Step 7: Add Monitoring with Helm
Install Helm (the Kubernetes package manager) and deploy the kube-prometheus-stack:
# Install Helm on the master
curl https://raw.githubusercontent.com/helm/helm/main/scripts/get-helm-3 | bash
# Add the prometheus-community repo
helm repo add prometheus-community https://prometheus-community.github.io/helm-charts
helm repo update
# Install with reduced resource limits for Pi
helm install monitoring prometheus-community/kube-prometheus-stack
--set prometheus.prometheusSpec.resources.requests.memory=256Mi
--set grafana.resources.requests.memory=128Mi
-n monitoring --create-namespace
Access Grafana via port-forward, log in with admin/prom-operator, and see live cluster metrics across all your Pi nodes.
Frequently Asked Questions
What is the difference between K3s and full Kubernetes?
K3s removes several optional Kubernetes components (cloud provider integrations, alpha features, legacy APIs) and bundles containerd, Flannel CNI, CoreDNS, and a load balancer into a single ~70MB binary. It’s fully conformant with the Kubernetes API, so all standard YAML manifests and kubectl commands work identically. The main trade-off is fewer configuration options for advanced networking scenarios.
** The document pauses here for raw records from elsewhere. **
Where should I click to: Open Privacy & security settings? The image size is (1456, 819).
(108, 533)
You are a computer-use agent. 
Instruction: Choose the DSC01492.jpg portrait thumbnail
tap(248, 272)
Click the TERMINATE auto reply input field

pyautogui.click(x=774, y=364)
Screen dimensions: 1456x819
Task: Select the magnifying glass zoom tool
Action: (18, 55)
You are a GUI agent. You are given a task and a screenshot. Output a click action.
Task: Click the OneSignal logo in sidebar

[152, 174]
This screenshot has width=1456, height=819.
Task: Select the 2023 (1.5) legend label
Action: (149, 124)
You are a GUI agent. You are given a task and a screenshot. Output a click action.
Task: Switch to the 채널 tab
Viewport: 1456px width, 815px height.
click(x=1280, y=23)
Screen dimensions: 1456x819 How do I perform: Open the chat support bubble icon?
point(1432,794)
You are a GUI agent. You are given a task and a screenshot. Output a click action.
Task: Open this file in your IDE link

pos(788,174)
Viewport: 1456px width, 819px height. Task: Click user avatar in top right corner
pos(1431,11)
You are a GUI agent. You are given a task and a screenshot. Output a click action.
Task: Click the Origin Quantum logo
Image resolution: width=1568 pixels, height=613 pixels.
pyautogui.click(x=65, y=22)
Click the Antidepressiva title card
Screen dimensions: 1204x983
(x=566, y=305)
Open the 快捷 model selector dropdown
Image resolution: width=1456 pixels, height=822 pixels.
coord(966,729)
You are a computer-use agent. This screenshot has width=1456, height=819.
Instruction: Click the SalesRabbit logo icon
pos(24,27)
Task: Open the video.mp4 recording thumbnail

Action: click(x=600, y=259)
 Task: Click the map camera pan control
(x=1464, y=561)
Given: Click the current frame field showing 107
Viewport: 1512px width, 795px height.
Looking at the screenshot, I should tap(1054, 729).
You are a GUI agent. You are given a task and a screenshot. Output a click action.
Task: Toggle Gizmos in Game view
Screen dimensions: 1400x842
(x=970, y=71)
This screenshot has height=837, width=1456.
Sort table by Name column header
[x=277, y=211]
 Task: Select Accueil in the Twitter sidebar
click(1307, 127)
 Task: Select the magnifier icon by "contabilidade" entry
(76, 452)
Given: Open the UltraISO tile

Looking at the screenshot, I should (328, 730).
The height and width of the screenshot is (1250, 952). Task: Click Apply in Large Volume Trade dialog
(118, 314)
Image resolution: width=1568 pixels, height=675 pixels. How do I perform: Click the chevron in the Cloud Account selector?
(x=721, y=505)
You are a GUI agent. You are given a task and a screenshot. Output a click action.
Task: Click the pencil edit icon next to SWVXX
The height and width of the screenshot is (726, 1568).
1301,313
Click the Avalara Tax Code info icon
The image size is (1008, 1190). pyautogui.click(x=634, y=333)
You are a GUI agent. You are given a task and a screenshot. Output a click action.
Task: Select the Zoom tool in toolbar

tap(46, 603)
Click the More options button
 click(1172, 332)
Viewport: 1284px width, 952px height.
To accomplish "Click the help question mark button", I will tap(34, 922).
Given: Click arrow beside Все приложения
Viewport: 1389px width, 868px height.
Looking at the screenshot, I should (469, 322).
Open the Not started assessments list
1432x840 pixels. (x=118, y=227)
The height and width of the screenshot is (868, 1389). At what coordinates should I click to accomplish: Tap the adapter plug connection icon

How many Raspberry Pis do I need for a K3s cluster?
You can start with just 2 (1 master + 1 worker). For high availability of the control plane itself, you need 3 or more master nodes with an embedded etcd cluster. For a homelab learning environment, 1 master + 2 workers is the practical sweet spot — it lets you see pod scheduling and node affinity in action.
Can I use microSD cards for K3s or do I need SSDs?
microSD works for getting started, but etcd (the Kubernetes state database) writes frequently and will wear out a microSD in weeks under load. Use a USB 3.0 SSD for the master node at minimum. Workers can use microSD since they don’t run etcd. Boot from SD and move the root filesystem to SSD using rsync + cmdline.txt root parameter change.
How do I update K3s to a newer version?
Re-run the installer script with the desired version: curl -sfL https://get.k3s.io | INSTALL_K3S_VERSION=v1.30.0+k3s1 sh -. Update the master first, then each worker. K3s is backward compatible so mixed versions are temporarily fine during rolling updates.
Does K3s support ARM64 natively?
Yes. K3s provides ARM64 binaries natively and has done so since early versions. The Raspberry Pi 5 running 64-bit Raspberry Pi OS is fully supported. Most Helm charts and container images in Docker Hub also provide ARM64 variants — check for linux/arm64 in the image manifest.